The limits of consumer pressure
Free African American and white Quaker abolitionists sought to underscore the connection between unrequited toil and the abundance it produced. Before supply chain management existed as a systematic process, those who worked to abolish slavery pointed out that the dollars spent on sugar fed the forced labor and degradation of Black people who made and processed sugar and other commodities.
In 1830, African American abolitionists established their own similar organization, the Colored Free Produce Society of Pennsylvania. Its 500 members used their collective power to demand cotton, sugar and tobacco be made by free workers. Judith James and Laetitia Rowley, two Black Philadelphians, co-founded another group, the Colored Female Free Produce Society soon after.
That organization’s members were connected with Mother Bethel African Methodist Episcopal Church, Philadelphia’s hub of abolitionist and community organizing. It urged consumers to use their buying power to free enslaved people.
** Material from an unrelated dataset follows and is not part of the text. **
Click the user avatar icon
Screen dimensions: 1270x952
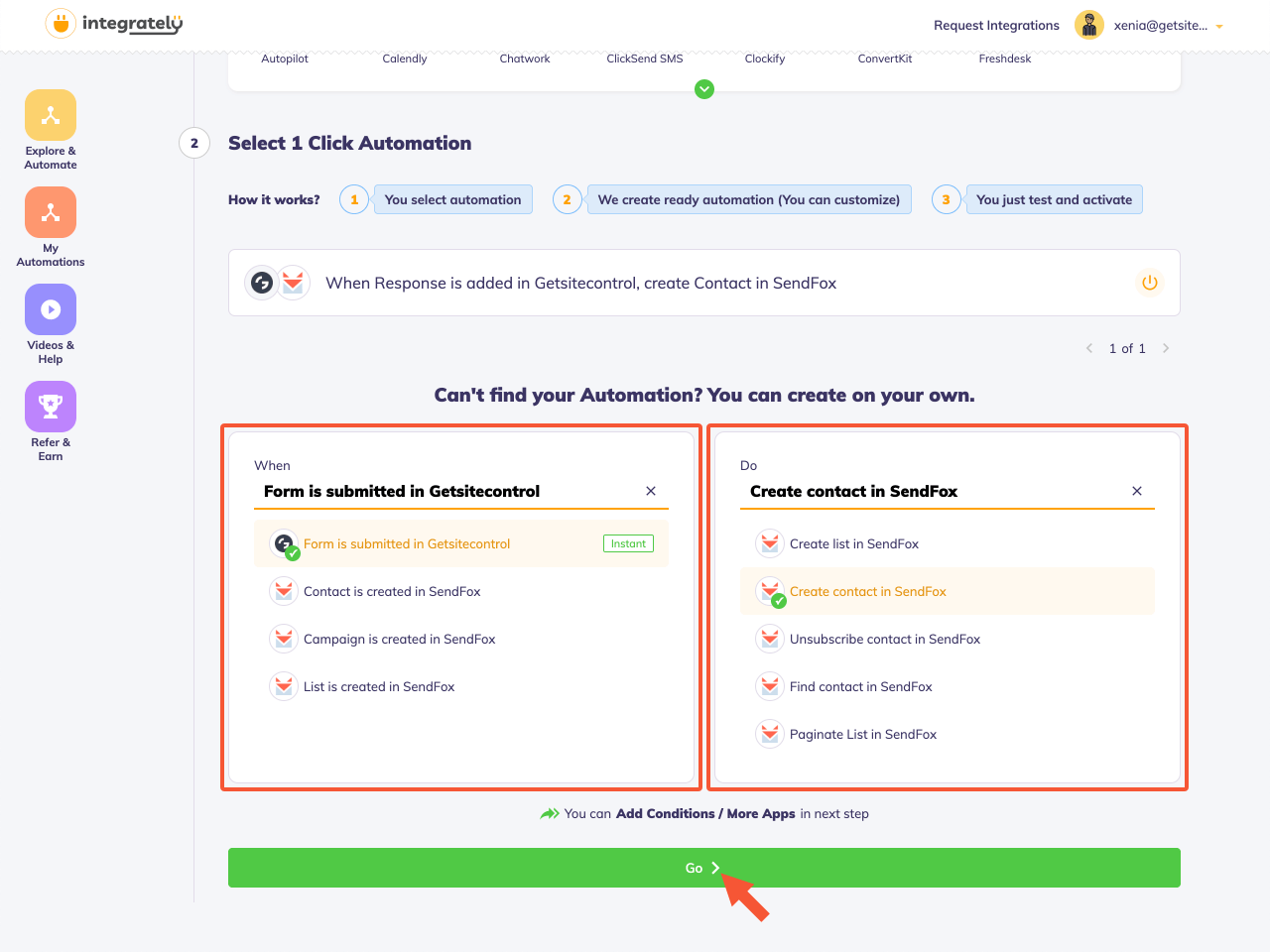1089,26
In 1834, Philadelphia’s most successful Black businessperson, William Whipper, opened a free labor store next to Mother Bethel church. In New York, African American abolitionist David Ruggles sold only free sugar and encouraged others to follow suit.
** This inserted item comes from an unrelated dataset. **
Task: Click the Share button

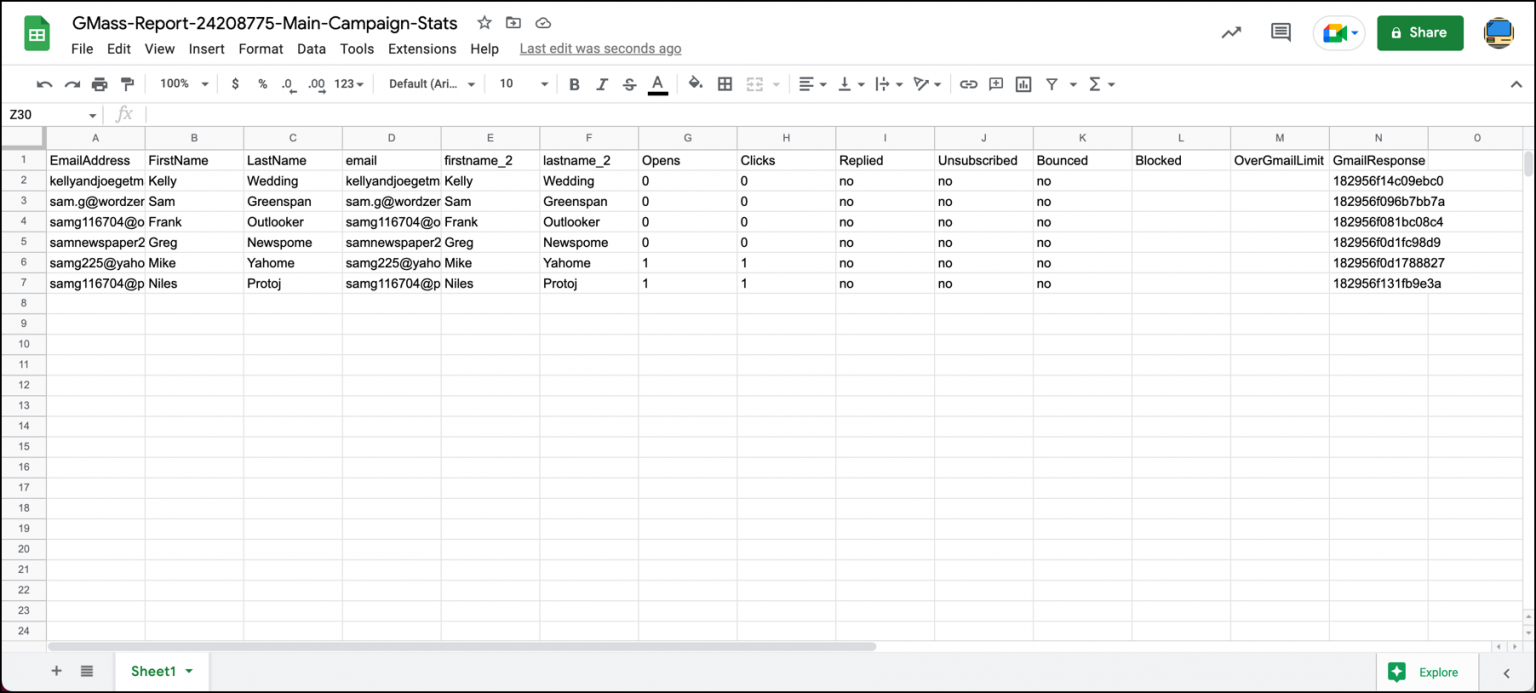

But those scattered individual acts of conscience failed to force the sugar industry to stop relying on forced Black labor. U.S. abolitionists’ efforts to inform the public and organize boycotts also failed to stop growing demand, because sugar prices fell until the Civil War disrupted the popular commodity’s production.Victor De Schwanberg/Science Photo Library via Getty Images
Sugar demand climbed
Rather than cut back, Americans consumed more and more sugar.
In many places, emancipation didn’t stop coercive labor practices. The relationship between emancipated workers and the sugar barons and other planters who employed them still approximated slavery.
Sugar workers in Thibodaux, Louisiana, for instance, lived in many of the same quarters as they had before the Civil War. When they unionized and tried to strike for better wages in 1887, white townspeople massacred the farmworkers and their relatives, killing 60.
The Free Produce Movement may have failed to curb the human rights atrocities occurring in the 19th-century sugar supply chain. But many activists are still drawn to the connection U.S. and British slavery abolitionists made between consumer purchasing power and the possibility of improving labor conditions.